Ojalá en esta travesía pueda conocer mejor a Ariana y quién es su padre en realidad.
✹✹✹
La sombría noche atenaza al día con fiereza. El tiempo ha pasado con celeridad y ahora los guijarros exclaman su canto, al igual que las luciérnagas que medio iluminan la oscuridad que nos rodea. La fogata se ha ido desvaneciendo con cada minuto que pasa mientras Ariana sigue en aquella posición de piernas cruzadas. No se inmuta de las ojeadas que le he dado ni con las muecas que he creado.
—Dime algo, Óláfr, ¿crees en los dioses?
Pestañeo, incrédulo.
—Sí.
—¿Sin importar que solo se amen a ellos mismos?
—Ellos también nos aman —resoplo.
Su nariz se frunce y la primera mueca desde el anochecer, aparece.
—Si tanto nos aman, ¿por qué no oyen las súplicas de sus súbditos? —Se levanta para observar a fuera—. La vida de los hombres no es nada para los dioses —cita de nuevo.
—¿Cómo puedes blasfemar de ese modo?
La mirada glacial que me otorga me deja anonadado, nunca había visto tanto odio como ese.
—Los dioses son crueles y arrogantes.
Endurezco la mordida, otra vez tiene la razón. Nunca oyeron las súplicas cuando había guerras, muertes innecesarios y asesinatos por seres avaros de poder.
—Nunca te fíes de ellos, porque al final te darán tristeza y rencor.
Se agacha, dejándome con las palabras en la boca cuando me extiende un carcaj que rebosa de agudas flechas junto a un arco terminado en metal.
—Mañana a primera hora del amanecer irás a cazar.
Recibo el arma curvada, el hilo en preciso y muy flexible. Aprieto los dientes al recordar a padre intentando defenderse del guerrero que lo asesinó, fue muy lento cuando lanzó la flecha envenenada.
—Chico. —La miro—. No dejes que los recuerdos te devoren, debes ser más fuerte que ellos.
—Lo siento, me es inevitable el traer a mi mente tan crueles memorias.
—Pronto podrás disuadirlas, no te dejes llevar por la amargura y la venganza, te nublarán y te harán actuar como aquellos seres que veremos en nuestro camino.
Asiento. Vuelve a ver el cielo jocoso, sé que está midiendo si lloverá o no.
—Menos mal estamos en un área exento de peligro —murmuro, atraigo su interés en un dos por tres.
—¿Cómo lo sabes?
—Por el sonido, es tranquilo, suave… desprende paz.

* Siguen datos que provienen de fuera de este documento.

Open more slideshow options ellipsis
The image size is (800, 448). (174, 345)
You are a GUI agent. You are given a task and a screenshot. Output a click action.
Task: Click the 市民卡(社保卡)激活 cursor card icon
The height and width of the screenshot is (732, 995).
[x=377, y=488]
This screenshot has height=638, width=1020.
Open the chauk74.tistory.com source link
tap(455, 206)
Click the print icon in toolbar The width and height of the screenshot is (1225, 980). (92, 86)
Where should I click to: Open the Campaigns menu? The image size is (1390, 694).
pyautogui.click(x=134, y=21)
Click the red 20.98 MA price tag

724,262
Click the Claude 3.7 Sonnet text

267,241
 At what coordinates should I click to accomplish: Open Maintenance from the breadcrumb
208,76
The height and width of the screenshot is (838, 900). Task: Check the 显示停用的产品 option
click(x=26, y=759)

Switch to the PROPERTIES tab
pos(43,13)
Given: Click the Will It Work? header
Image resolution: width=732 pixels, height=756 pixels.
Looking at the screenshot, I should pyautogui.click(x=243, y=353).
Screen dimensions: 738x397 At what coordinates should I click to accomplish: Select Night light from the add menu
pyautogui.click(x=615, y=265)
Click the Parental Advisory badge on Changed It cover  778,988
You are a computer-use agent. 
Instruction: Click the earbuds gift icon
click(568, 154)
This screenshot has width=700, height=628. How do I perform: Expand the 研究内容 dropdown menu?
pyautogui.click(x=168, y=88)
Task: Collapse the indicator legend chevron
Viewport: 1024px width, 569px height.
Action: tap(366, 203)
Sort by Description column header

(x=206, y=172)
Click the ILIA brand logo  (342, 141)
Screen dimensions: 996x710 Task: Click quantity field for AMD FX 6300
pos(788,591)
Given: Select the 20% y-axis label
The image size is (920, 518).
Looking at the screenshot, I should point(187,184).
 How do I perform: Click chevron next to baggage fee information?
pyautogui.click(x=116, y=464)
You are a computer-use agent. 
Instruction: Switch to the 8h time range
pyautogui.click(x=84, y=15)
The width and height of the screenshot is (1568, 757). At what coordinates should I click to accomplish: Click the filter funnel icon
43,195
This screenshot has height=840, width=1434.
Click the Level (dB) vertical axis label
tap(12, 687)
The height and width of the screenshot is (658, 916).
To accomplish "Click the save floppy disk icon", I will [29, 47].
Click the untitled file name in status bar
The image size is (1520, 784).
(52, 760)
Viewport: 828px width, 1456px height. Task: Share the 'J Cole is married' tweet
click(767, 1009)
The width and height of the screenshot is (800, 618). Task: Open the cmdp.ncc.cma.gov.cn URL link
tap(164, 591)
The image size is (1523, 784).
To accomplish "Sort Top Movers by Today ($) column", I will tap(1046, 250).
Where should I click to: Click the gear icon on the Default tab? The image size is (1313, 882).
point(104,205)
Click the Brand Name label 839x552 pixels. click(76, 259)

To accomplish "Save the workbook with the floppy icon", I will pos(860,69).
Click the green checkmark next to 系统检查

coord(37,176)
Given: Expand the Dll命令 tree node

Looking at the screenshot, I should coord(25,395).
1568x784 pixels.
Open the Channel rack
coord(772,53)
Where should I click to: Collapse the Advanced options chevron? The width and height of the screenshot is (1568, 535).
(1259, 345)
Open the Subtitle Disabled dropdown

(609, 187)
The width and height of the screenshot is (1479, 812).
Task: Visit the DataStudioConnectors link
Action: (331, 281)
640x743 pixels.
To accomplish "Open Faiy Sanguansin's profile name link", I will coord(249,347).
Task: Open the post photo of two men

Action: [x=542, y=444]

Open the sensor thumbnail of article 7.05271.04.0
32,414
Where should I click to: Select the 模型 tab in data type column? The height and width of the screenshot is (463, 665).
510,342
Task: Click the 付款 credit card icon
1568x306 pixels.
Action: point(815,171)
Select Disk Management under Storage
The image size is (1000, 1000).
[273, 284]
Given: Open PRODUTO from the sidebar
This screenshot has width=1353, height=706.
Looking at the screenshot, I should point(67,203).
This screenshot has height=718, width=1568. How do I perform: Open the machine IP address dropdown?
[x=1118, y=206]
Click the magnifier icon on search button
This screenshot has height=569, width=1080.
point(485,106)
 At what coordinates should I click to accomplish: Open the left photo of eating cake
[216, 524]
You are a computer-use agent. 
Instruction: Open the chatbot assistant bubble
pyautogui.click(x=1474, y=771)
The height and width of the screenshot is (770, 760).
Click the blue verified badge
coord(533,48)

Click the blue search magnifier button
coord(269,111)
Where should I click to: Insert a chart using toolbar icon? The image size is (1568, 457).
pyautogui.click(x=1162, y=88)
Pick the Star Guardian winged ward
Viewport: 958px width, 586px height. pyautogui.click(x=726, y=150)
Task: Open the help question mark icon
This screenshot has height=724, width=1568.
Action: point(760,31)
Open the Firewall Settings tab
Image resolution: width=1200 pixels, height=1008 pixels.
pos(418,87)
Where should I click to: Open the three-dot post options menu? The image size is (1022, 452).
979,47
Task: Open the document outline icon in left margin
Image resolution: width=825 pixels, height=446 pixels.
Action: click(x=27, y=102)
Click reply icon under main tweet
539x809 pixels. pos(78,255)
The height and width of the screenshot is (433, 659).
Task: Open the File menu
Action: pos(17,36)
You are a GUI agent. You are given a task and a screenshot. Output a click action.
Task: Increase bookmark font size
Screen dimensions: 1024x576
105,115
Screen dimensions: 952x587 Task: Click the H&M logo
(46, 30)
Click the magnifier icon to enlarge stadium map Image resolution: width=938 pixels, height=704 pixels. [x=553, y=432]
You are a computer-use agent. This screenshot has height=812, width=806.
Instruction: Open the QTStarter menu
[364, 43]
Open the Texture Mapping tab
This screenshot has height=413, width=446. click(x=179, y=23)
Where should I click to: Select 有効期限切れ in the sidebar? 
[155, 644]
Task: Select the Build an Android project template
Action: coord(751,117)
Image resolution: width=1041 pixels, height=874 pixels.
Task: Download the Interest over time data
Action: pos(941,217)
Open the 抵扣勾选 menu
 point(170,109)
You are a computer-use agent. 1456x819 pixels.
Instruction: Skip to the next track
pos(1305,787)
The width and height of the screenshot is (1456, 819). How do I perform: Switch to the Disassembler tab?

—No lo sientas así del todo. Tras la paz siempre estará la violencia.
Muerdo el interior de mi labio, un poco ausente. Ella ha preferido darme la comodidad, es decir, dormirá en el suelo y yo sobre lonas. Se supone que yo no debería valerle nada.
—¿Cómo tienes tanto conocimiento? —inquiero, de ese modo disuado mi cabeza con sus cavilaciones.
—Por Einar —contesta, seria.
—¿Einar?
Sacude su cabeza en afirmación.
—Mi padre.
Frunzo las cejas, ese nombre es propio de aquí, más no del todo. Ese hombre no pertenece a estas tierras.
—¿Ese es su nombre?
Sus pupilas se agrandan, un signo extraño.
—El nombre que decidió tener en el momento que piso este lugar.
—¿Cuál es su verdadero nombre?
—Haces muchas preguntas, chico —masculla.
Cruza sus brazos antes de volverse y sentarse de nuevo a mi lado, se acobija con aquella piel que siempre permanece en sus hombros.
—Descansa.
—No puedo.
Tensa la mordida. Se acomoda de medio lado, a espaldas.
—Inténtalo, si no descansas lo suficiente mañana no serás apto para cazar. Además, las heridas que tienes necesitan un buen descanso.
Acomodo mi cabeza en mi brazo, la carne abierta ya no exuda dolor. Cierro los ojos, dejándome llevar por sus palabras. Ariana —o Freya— es un verdadero enigma que me gustaría conocer con más profundidad.